Les cerveaux cassés : l’extraordinaire bataille d’un plicaturé vertébral contre un désaxé médical
- Écrit par : Julie Cadilhac
Par Julie Cadilhac - Lagrandeparade.fr/ « Le 15 mars 1916, bombardement intense sur le bois des Corbeaux et de la côte de l’Oie. Bataillon pulvérisé, enseveli. Soldat de deuxième classe Delprat, seul survivant.

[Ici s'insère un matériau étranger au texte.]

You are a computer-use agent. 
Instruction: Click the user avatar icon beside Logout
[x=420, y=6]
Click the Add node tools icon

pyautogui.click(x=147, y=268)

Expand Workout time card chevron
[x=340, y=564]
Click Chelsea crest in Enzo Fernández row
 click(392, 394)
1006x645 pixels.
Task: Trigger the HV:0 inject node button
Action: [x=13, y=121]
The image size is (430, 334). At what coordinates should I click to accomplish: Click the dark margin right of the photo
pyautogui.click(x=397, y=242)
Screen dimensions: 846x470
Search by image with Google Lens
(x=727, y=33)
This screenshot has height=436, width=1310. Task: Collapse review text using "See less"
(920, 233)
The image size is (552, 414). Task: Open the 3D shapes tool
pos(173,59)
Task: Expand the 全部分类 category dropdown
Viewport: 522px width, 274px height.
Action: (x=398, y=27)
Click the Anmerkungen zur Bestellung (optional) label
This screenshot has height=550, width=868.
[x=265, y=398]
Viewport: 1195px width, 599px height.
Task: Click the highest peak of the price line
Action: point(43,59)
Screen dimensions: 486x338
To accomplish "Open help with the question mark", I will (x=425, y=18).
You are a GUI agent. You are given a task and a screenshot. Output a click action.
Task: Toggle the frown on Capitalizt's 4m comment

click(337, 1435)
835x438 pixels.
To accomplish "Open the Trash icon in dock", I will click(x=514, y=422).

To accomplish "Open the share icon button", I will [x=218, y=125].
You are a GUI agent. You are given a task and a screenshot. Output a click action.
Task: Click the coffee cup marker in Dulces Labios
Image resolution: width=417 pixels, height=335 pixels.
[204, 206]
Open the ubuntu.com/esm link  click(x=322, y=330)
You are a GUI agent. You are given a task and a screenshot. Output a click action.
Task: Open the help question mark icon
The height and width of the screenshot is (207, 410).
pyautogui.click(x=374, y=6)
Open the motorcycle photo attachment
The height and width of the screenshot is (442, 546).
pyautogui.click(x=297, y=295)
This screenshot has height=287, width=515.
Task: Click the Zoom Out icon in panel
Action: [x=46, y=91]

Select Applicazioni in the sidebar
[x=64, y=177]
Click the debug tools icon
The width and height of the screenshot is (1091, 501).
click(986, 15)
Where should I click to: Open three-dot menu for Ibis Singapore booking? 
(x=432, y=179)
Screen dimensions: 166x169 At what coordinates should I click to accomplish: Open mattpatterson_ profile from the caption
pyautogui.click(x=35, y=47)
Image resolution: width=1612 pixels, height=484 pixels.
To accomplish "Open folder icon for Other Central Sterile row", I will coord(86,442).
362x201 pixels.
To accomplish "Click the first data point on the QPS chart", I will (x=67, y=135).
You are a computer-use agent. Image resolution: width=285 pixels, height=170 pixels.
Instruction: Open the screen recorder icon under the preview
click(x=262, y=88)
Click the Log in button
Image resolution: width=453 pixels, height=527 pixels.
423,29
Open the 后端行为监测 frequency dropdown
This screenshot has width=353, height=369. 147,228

Secouru par les brancardiers qui l’ont retrouvé figé en position foetale. Arrivé au poste en état de choc, après perte de connaissance d’environ une heure. Syndrome des éboulés. Plaies superficielles à la tête, au cou, et aux membres inférieurs. Parle peu. Refus d’aliments. Fait des cauchemars dans lesquels il appelle son frère, le soldat Désiré Delprat tué à ses côtés lors de l’explosion. Se plaint de violentes douleurs dans la région des lombaires et des abdominaux. Tronc fortement incliné en avant. Contracture persistante qui a contraint les infirmiers à découper son uniforme pour le dévêtir. Examiné par mes services pour un lumbago traumatique. Aucune lésion détectée à la radiologie, ni de la colonne, ni des vertèbres. Refuse de se tenir droit. Prétend avoir perdu la mémoire. Demande à être réformé. Suspect de simulation. » Tel est le rapport que reçoit le docteur Courant dans son hôpital temporaire n°54… Un nouveau cas passionnant pour ce médecin tyrannique qui reçoit les blessés de la Grande Guerre aux pathologies psychiques singulières. Un bataillon de traumatisés que le docteur Courant entend redresser! En effet, que des simulateurs assurément dans cette tripotée de gaillards qui manquent de courage, des fillettes qui pleurent aux premiers bobos! Alors pour redonner le sens des responsabilités et de la patrie à ces soldats qui auraient soi-disant perdu la tête au front et qui font semblant de jouer aux fous pour déserter le champ de bataille, il a imaginé une électrothérapie qu’il juge efficace. Cette méthode, vous l’aurez compris, se rapproche davantage de la torture que du traitement médical…mais le dispositif est en place et s’applique dans une mécanique routinière effrayante…jusqu’à qu’un des patients récalcitrant refuse de se prêter à cette solution médicale…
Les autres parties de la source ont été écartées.